What are the red flags that would warrant urgent ENT referral?
NICE NG12 criteria for 2-week wait referral include: unexplained neck lump present for 3 or more weeks, hoarseness lasting more than 3 weeks, progressive dysphagia to solids, unintentional weight loss combined with upper GI symptoms, and persistent unilateral otalgia with normal otoscopy. In the absence of these features, urgent referral is not indicated. For globus without red flags, a routine referral is only needed if symptoms persist beyond 4-6 weeks despite treatment of contributing factors.
How does anxiety contribute to globus pharyngeus?

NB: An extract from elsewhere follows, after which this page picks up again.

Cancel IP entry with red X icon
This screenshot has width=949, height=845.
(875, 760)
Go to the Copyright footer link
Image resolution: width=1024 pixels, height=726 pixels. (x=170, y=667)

The pharyngeal muscles are highly responsive to emotional state. Anxiety causes increased muscle tension throughout the body, including the cricopharyngeus and upper oesophageal sphincter, producing the globus sensation. This creates a feedback loop: the lump sensation triggers cancer fear, which increases anxiety, which increases muscle tension, which worsens the sensation. Explaining this mechanism to patients is therapeutic — it provides a credible alternative to the cancer narrative and empowers them to address the anxiety component.
What role does gastro-oesophageal reflux play in globus?
Laryngopharyngeal reflux is a common contributor to globus symptoms. Acid or pepsin reaching the upper oesophageal area can cause mucosal irritation and cricopharyngeal spasm. A trial of alginate antacid (Gaviscon Advance taken after meals and at bedtime for 4-6 weeks) is a reasonable first-line treatment. If reflux symptoms are prominent, a PPI trial may be appropriate. Lifestyle measures including elevating the head of the bed, avoiding eating within 3 hours of lying down, and reducing caffeine can also help.
How do I manage a patient who insists on ENT referral despite no red flags?
First ensure your reassurance has been thorough — patients are more likely to accept a clinical decision when they feel properly assessed. Explain your reasoning: 'I have checked for every warning sign of something serious, and you have none of them. Referring you to ENT at this stage would mean waiting weeks for an appointment where they would likely tell you the same thing.' Offer an alternative: 'What I would like to do is treat the most likely causes, review you in 4-6 weeks, and if you are not improving, I will refer you then.' This gives the patient a pathway without unnecessary immediate referral.